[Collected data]
# # # #

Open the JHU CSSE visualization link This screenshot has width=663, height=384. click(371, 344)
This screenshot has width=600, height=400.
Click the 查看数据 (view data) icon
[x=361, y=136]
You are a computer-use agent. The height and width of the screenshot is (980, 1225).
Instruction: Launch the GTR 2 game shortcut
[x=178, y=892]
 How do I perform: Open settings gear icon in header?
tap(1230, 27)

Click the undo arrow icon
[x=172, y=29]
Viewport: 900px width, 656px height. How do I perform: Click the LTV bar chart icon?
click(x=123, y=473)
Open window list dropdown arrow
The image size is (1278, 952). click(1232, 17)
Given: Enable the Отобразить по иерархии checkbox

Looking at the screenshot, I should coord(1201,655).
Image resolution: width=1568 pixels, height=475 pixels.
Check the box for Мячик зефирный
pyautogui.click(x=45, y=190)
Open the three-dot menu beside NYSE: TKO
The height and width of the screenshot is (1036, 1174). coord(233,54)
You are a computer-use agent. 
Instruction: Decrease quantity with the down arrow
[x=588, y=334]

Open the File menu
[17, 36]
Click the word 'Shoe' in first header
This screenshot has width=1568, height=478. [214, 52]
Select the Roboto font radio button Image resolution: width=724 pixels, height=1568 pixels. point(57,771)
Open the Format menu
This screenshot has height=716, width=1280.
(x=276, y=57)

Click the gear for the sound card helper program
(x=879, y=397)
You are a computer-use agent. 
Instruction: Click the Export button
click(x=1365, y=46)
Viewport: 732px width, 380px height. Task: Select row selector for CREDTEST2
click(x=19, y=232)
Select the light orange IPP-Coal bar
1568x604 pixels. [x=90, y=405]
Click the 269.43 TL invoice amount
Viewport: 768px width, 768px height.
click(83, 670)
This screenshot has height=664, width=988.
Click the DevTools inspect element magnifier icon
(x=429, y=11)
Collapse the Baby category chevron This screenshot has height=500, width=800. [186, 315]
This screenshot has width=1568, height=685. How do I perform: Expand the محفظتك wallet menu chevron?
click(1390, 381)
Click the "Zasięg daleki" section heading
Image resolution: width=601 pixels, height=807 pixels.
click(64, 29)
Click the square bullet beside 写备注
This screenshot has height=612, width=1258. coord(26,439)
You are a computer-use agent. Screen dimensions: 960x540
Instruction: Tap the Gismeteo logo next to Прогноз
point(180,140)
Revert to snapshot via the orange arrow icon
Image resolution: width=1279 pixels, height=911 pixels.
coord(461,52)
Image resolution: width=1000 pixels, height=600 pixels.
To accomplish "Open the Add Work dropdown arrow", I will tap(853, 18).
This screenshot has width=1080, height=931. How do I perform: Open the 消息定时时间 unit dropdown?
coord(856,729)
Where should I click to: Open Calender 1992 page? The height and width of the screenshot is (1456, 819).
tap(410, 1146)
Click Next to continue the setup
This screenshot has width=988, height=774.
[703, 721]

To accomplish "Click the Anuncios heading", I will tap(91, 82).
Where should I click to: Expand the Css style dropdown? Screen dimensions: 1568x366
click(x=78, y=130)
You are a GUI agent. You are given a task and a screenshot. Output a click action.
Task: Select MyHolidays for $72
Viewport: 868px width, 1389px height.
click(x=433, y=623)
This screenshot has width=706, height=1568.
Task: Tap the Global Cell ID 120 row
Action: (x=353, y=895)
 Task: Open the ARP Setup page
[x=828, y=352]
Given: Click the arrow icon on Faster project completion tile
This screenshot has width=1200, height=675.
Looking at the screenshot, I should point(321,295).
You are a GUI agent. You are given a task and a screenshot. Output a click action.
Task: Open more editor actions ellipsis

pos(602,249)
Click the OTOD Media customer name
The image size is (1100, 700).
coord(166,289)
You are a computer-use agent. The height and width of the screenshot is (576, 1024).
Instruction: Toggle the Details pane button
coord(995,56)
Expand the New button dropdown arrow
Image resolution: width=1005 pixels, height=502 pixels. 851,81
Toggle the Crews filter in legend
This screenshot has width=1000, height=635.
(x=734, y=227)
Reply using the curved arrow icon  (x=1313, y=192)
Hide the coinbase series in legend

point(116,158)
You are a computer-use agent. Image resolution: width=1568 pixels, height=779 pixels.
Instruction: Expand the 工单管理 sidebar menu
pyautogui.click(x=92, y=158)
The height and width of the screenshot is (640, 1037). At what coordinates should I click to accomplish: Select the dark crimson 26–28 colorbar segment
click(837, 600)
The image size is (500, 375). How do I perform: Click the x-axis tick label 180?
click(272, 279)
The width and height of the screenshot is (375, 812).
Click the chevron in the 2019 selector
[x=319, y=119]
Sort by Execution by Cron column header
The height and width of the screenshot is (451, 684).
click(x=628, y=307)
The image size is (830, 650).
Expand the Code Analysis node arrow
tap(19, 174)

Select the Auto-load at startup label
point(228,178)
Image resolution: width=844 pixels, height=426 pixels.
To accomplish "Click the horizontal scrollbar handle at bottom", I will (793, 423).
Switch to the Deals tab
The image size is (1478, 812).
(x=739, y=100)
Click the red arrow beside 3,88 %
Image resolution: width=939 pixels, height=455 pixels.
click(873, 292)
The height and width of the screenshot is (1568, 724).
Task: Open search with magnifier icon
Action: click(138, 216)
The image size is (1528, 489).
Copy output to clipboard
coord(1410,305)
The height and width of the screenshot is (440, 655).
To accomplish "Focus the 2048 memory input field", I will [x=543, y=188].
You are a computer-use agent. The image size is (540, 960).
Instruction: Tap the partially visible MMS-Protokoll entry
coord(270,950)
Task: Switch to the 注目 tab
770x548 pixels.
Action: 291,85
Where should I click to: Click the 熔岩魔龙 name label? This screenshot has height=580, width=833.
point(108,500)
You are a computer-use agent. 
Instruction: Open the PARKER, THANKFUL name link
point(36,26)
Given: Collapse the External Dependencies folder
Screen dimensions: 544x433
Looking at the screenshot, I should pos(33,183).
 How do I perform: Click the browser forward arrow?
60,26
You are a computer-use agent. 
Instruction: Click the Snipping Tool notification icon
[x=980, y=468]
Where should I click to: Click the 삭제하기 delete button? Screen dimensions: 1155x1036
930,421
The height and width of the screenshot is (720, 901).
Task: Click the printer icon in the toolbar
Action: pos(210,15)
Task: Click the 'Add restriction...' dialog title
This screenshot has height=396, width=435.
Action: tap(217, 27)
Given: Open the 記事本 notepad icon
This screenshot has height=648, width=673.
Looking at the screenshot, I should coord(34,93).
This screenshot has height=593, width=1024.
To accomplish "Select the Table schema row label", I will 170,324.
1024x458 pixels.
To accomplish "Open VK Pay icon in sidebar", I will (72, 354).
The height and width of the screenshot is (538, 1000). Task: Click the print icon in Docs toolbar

# # # #

Please show the lines in the entries above that hold the string "Switch".

**Task response**
Switch to the Deals tab
Task: Switch to the 注目 tab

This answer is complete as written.